• **Work to complete**
Return each line of the records holding the string "will".

___ Provided entries

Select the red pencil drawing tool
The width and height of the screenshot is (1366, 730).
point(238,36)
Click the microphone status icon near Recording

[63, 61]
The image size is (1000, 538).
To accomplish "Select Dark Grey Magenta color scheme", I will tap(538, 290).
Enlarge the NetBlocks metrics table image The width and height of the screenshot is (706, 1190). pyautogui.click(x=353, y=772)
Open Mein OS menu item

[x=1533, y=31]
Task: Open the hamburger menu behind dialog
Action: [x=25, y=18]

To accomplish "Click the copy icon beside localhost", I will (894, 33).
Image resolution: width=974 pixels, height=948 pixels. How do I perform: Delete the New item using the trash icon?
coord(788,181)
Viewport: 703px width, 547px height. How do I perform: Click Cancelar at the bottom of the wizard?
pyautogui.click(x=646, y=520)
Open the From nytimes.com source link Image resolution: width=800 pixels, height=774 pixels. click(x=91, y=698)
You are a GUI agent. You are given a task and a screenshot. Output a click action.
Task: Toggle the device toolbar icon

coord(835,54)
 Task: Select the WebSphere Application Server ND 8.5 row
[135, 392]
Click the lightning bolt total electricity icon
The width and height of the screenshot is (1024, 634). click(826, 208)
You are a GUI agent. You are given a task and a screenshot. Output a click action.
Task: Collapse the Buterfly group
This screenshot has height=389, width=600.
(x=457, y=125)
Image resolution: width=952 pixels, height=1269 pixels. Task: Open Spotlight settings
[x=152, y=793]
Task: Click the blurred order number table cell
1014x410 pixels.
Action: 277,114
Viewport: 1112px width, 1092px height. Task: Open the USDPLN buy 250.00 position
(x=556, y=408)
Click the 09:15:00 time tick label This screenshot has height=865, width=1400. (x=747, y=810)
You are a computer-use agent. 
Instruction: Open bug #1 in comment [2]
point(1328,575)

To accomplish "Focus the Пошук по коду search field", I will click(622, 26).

______

• **Response to this task**
To accomplish "Select Dark Grey Magenta color scheme", I will tap(538, 290).
To accomplish "Click the copy icon beside localhost", I will (894, 33).
To accomplish "Focus the Пошук по коду search field", I will click(622, 26).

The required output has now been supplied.